While TFM had been immediately successful, for the U.S.-Mexican rail corridor to achieve full value, it had to function as a single entity under common control. To that end, negotiations began between KCS and Grupo TMM to move toward single ownership. After years of intense discussions, the two parties agreed in late 2004 that KCS would acquire Grupo TMM's shares of TFM and become the majority owner. In 2005, KCS acquired full ownership of Mexrail, Inc. and Grupo TMM's interest in TFM. In an agreement with the Mexican government later in 2005, KCS acquired the remaining 20 percent interest in TFM and TFM became a wholly-owned subsidiary of KCS. In December of that year, TFM was officially renamed Kansas City Southern de Mexico (KCSM).

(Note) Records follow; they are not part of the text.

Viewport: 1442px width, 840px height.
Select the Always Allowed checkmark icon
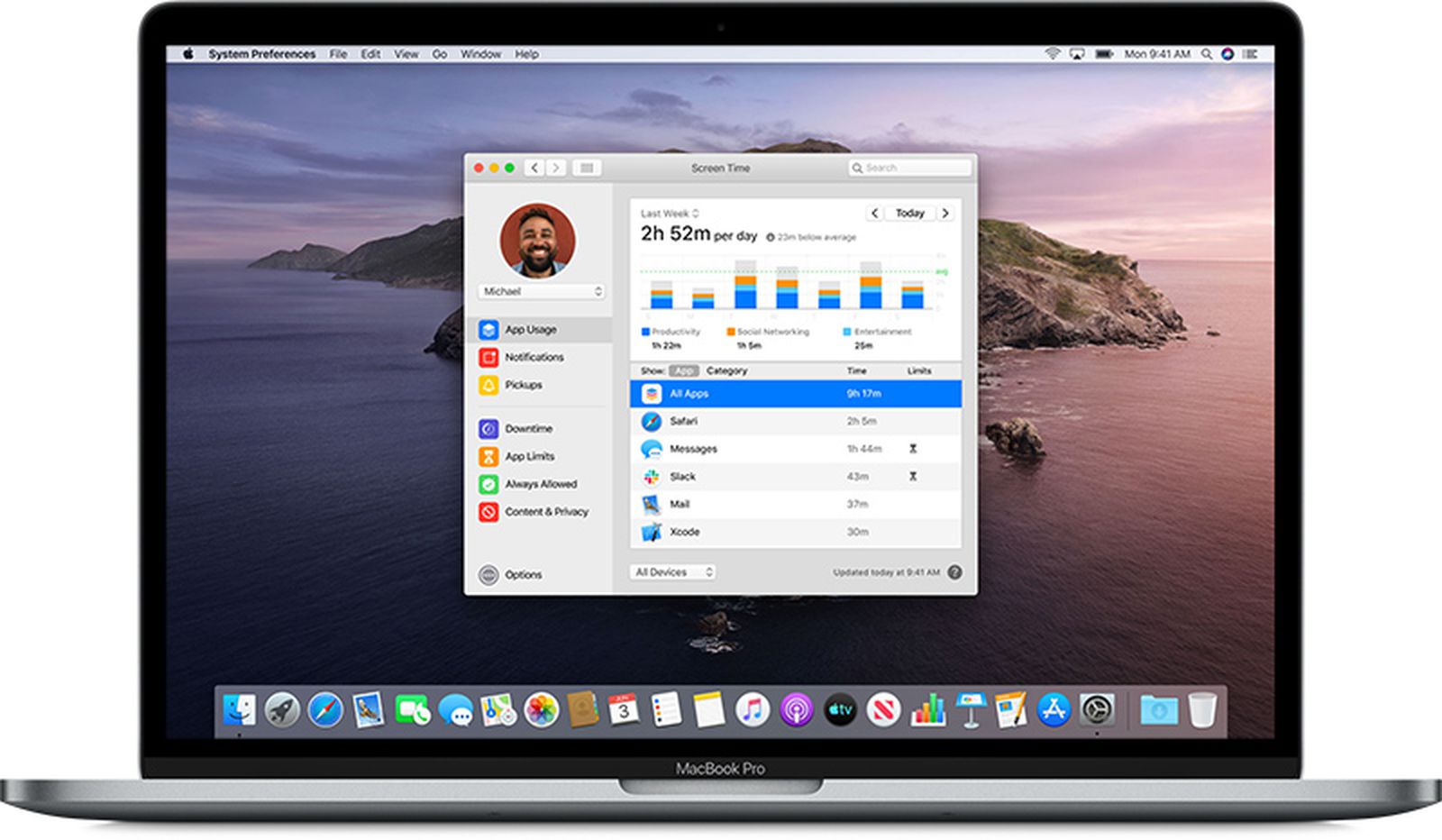pyautogui.click(x=489, y=484)
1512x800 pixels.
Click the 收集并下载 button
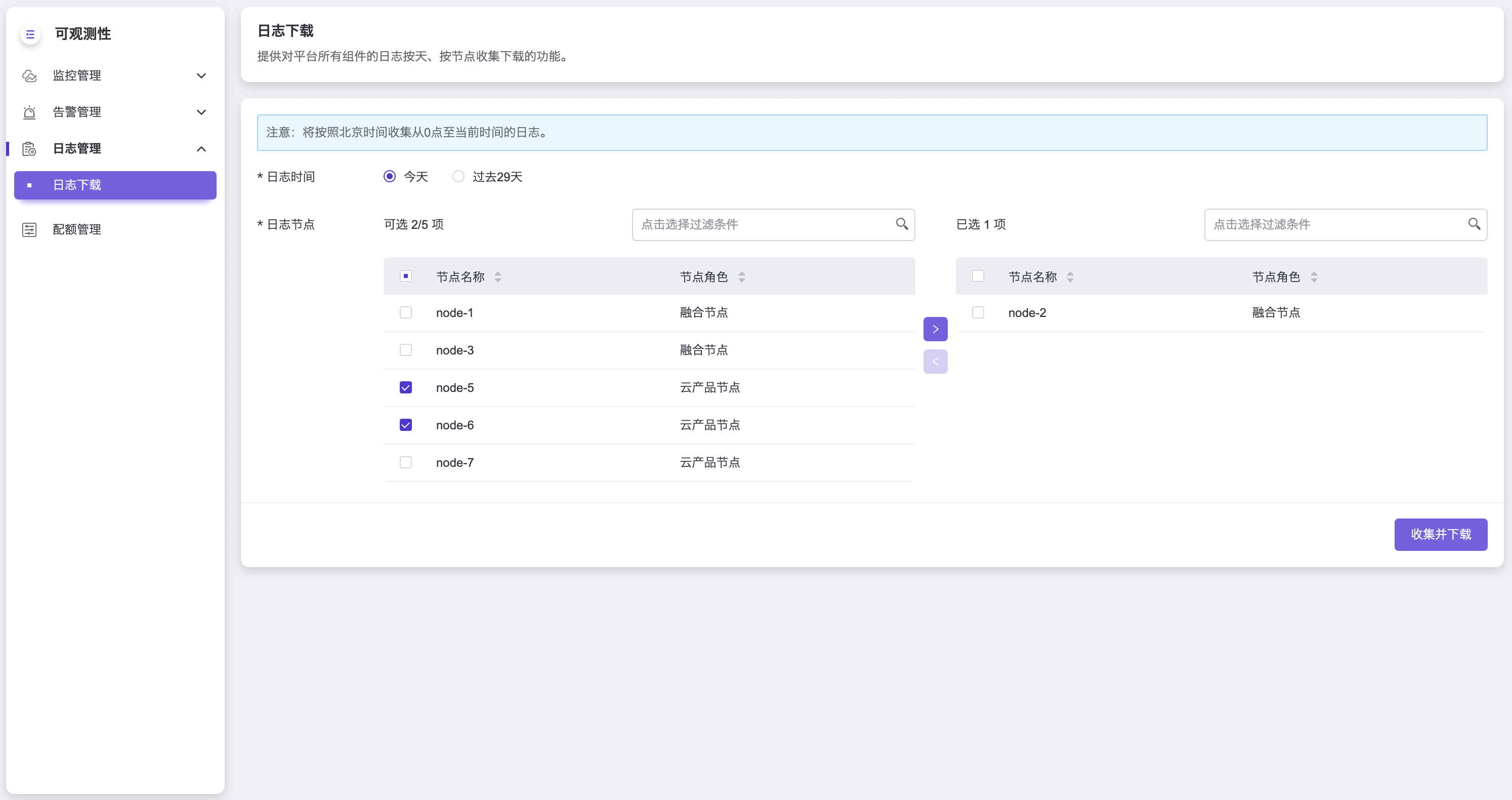click(x=1440, y=534)
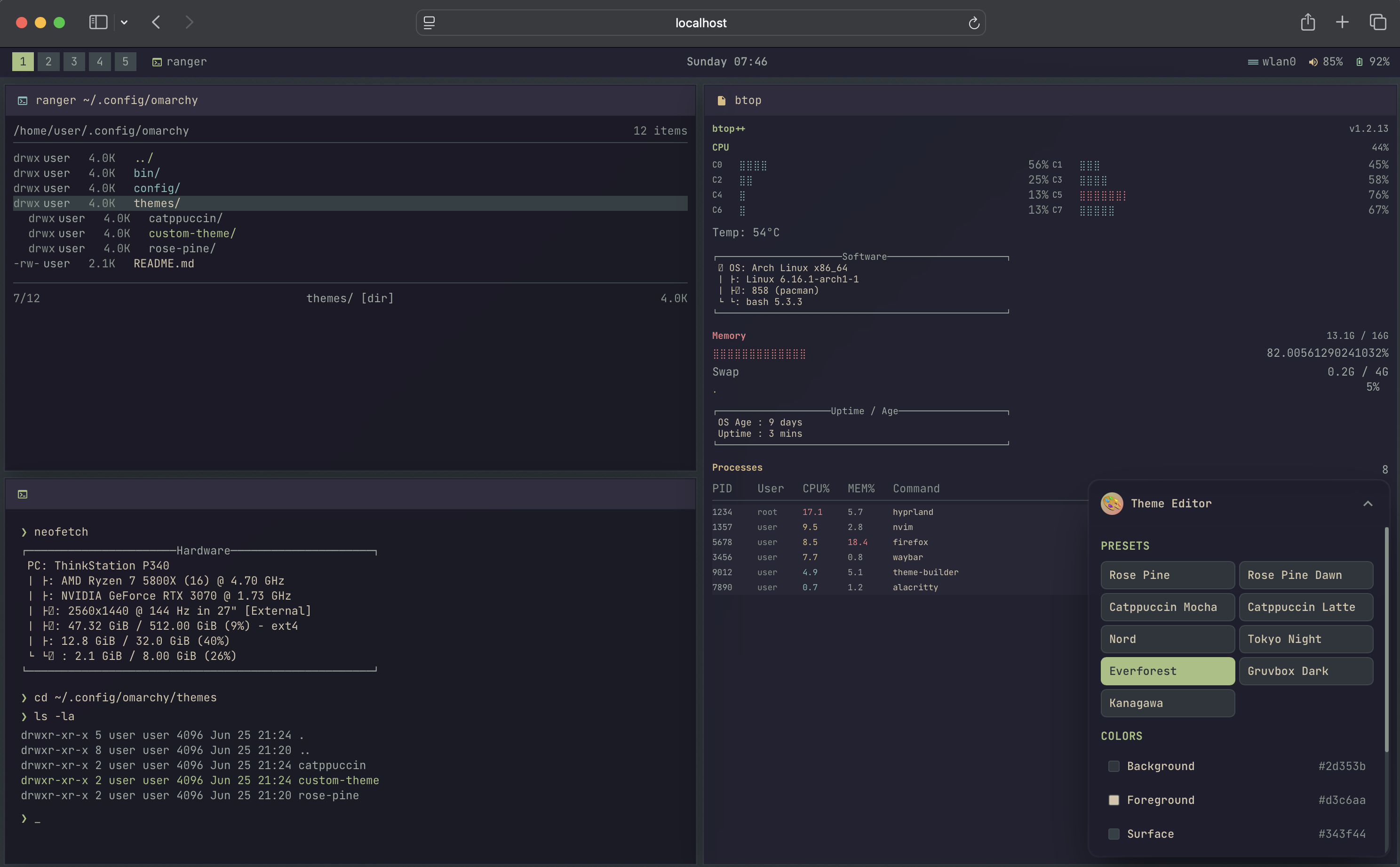The width and height of the screenshot is (1400, 867).
Task: Click the Theme Editor palette icon
Action: click(x=1111, y=504)
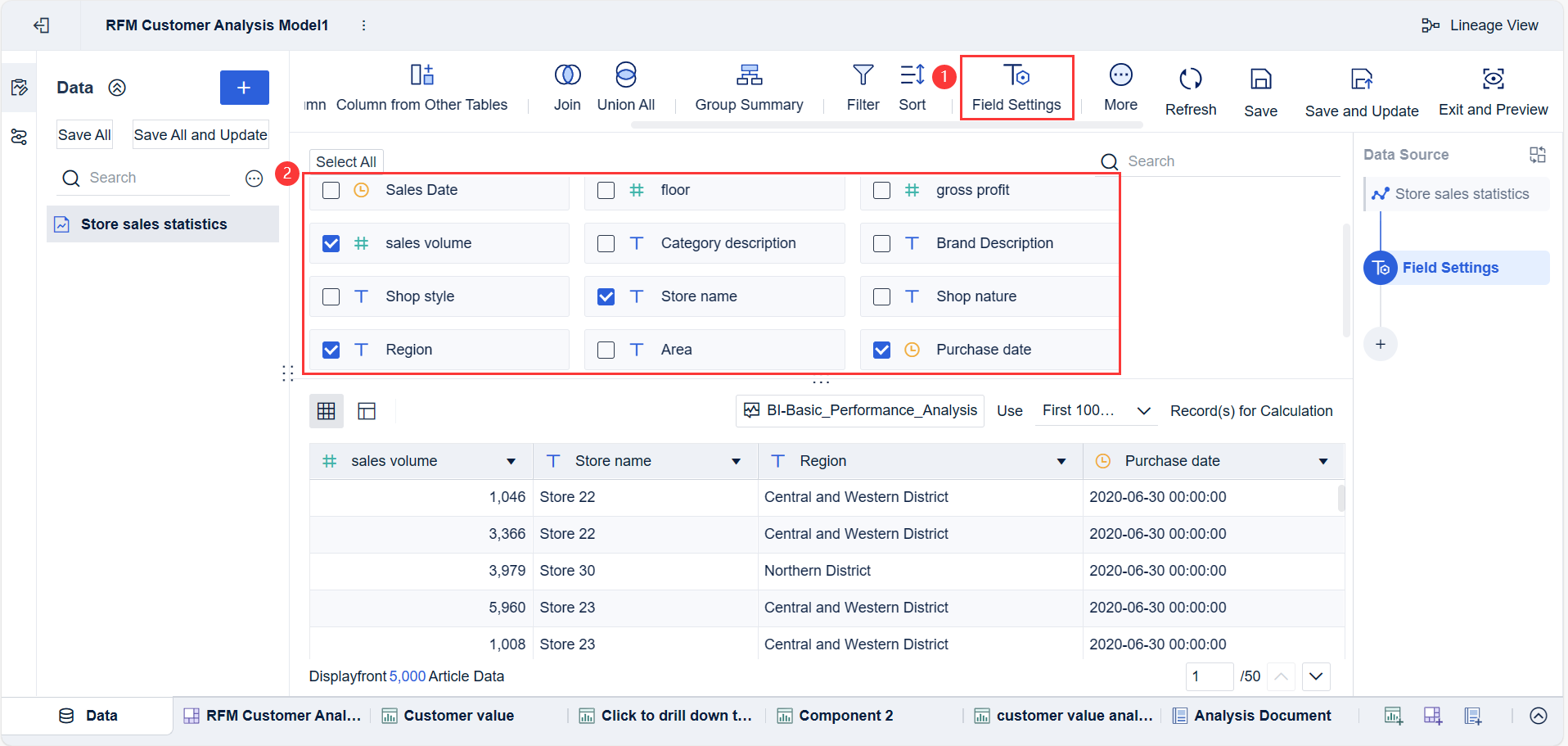
Task: Enable the Sales Date field checkbox
Action: (x=331, y=189)
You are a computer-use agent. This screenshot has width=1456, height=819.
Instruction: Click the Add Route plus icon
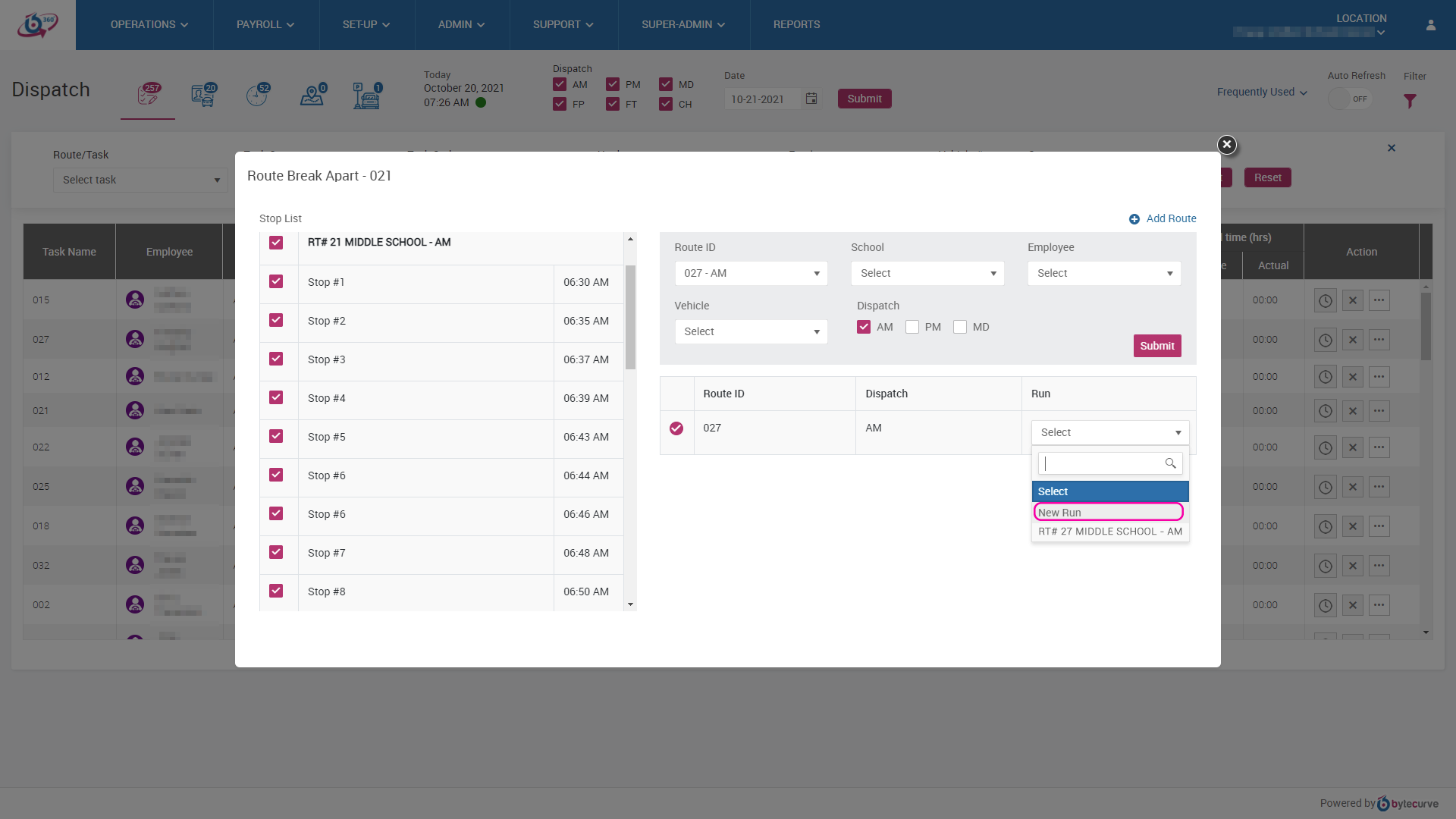coord(1134,219)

While the expansion into Mexico was taking place, KCS also pursued other rail investments. The Gateway Western Railway Company, (GWWR) which operated between Kansas City and East St. Louis, Illinois, was acquired in 1996, with the full merger taking place in 2001.
In 1998, KCS also invested in the Panama Canal Railway Company, in which it now holds a 50 percent interest. The 47.6 mile line, originally constructed in 1855 and the first transcontinental railroad in the world, was fully restored in 2002 and today provides passenger and freight transportation along the isthmus from Panama City to Colon, Panama.
For more than a century, the visionaries, leaders and hard-working railroaders of KCS have shared and perpetuated a unique legacy of tenacious ingenuity, which began with the founder, Arthur E. Stilwell in 1887. While each generation has been criticized by its contemporaries for running against the grain, the people of KCS wear labels such as “scrappy,” “ambitious,” “entrepreneurial” and “independent” like badges of honor - so much so that the unique KCS legacy is incorporated into the company's vision and values statement in 2004.
Nothing better defines the strength and resiliency of KCS than the realization of Stilwell's vision to build a north-south railroad from the heart of the Midwestern United States to the Pacific Coast of Mexico. While not achieved in his time, Stilwell's vision created the tone for the company and set it on its fateful journey.
This legacy has helped KCS become what it is today, and will help it to realize the many opportunities available for development and growth in the near future.